2.5 Financial Responsibility

Each Chargeback constitutes an immediate financial obligation of the Merchant to Litspeed. If the value of the Chargeback or associated costs ("Chargeback Costs") is not automatically debited from the Merchant's account or deducted from a pending remittance or settlement, Litspeed shall have the right to recover the amount by any lawful means. Recovery may include the principal value of the Chargeback and any administrative fees, fines, or related costs incurred in connection with the dispute.

2.6 Chargeback Fees

In addition to the disputed transaction value, the Merchant shall bear any processing or administrative fees associated with Chargebacks. Litspeed shall publish or communicate the applicable schedule of such fees, which may be revised periodically. These fees will be deducted directly from the Merchant's settlement account and are non-refundable irrespective of the dispute outcome.

2.7 Dispute of Chargebacks

The Merchant may contest a Chargeback within the timeframe stipulated by the relevant card scheme or issuing bank. To initiate a dispute, the Merchant must provide written notice to Litspeed together with all supporting documentation, and Litspeed will forward the submission to the card issuer for consideration. Litspeed shall facilitate the process but bears no responsibility for the final decision of the issuing bank, payment scheme, or other financial institution, whose determination shall be final and binding.

2.8 Excessive Chargebacks

If Litspeed determines that the Merchant's Chargeback or refund ratio exceeds acceptable levels or industry thresholds, Litspeed may, at its discretion, impose additional fees, suspend or terminate the Merchant's access to the Services, or require the Merchant to maintain a reserve account to offset potential future Chargebacks or liabilities. As Chargebacks may arise after termination or expiry of this Agreement, Litspeed reserves the right to recover any such amounts and related costs from the Merchant post-termination.

3.

Fraudulent Transactions

3.1 Definition of Fraudulent Transactions

For the purposes of this Agreement, Fraudulent Transactions shall include, but are not limited to:

  • any transaction arising from the unauthorized use of a payment card or payment credential by a person other than the legitimate holder; and
  • any transaction carried out using a card or payment instrument in violation of the applicable issuance or usage rules set by the relevant payment scheme or regulator.

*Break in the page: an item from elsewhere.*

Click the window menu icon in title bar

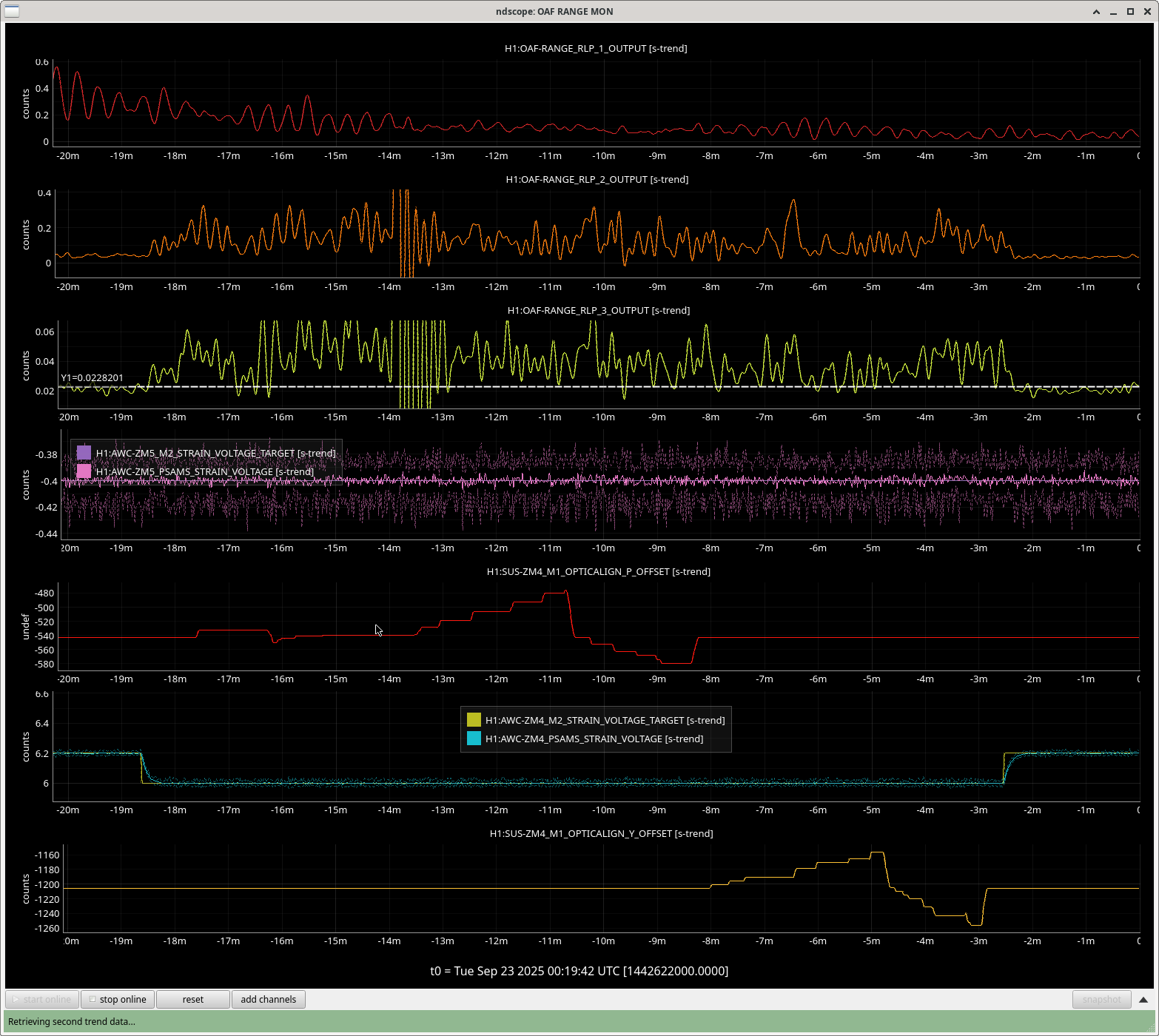coord(12,11)
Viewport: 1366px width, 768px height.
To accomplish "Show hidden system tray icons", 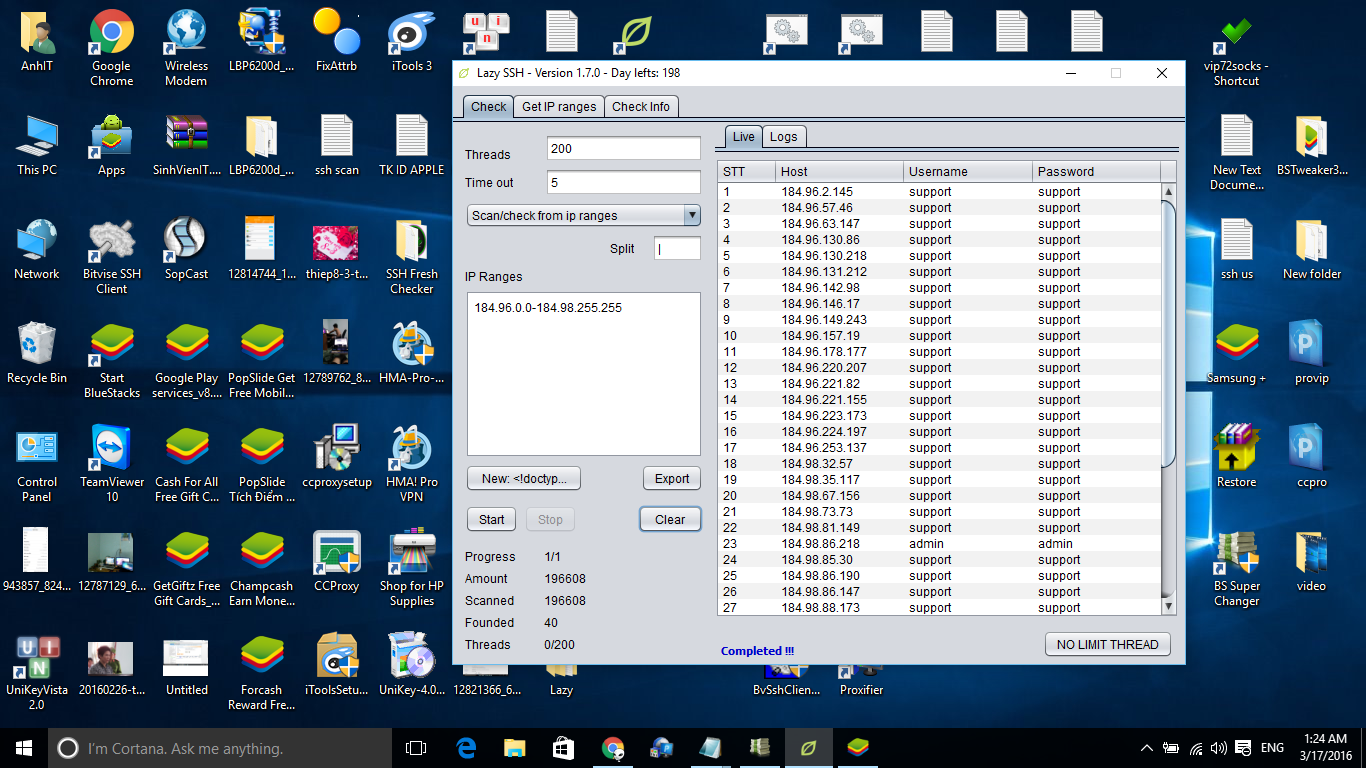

3.2 Thresholds and Termination Rights

If, at any time, the total value of Fraudulent Transactions attributed to the Merchant exceeds 0.10% of the Merchant's total monthly transaction volume, Litspeed may, in addition to any other remedies available under this Agreement, immediately terminate this Agreement without notice and/or require the Merchant to suspend or permanently block the affected Customer(s) from accessing the Payment Gateway or related Merchant services.

3.3 Responsibility for Actions of Merchant Personnel

The Merchant shall remain fully responsible for the conduct of its employees, agents, or representatives, including any fraudulent acts or omissions, except to the extent that such acts result solely from Litspeed's negligence or willful misconduct.

3.4 Withholding of Funds

Litspeed reserves the right to withhold settlement of funds or suspend payment processing where transactions are reasonably suspected to be fraudulent or to present a material risk to Litspeed, its partners, or Customers. The Merchant shall be notified of such action within twenty-four (24) hours, and withheld funds shall remain frozen pending completion of the investigation or confirmation that the transactions are legitimate.

3.5 Cooperation and Mitigation

The Merchant shall fully cooperate with Litspeed, law enforcement authorities, and payment scheme operators in investigating any suspected or confirmed fraudulent activity. The Merchant shall also implement reasonable controls and anti-fraud measures to prevent recurrence.

4.

Security Deposit and Rolling Reserve

4.1 Establishment of Security or Reserve

Litspeed reserves the right to require the Merchant to provide, or to procure the provision of, security to safeguard the performance of the Merchant's actual, contingent, or potential obligations under this Agreement. Such security may take the form of a cash deposit, rolling reserve, bank guarantee, or indemnity, as mutually agreed between the Parties.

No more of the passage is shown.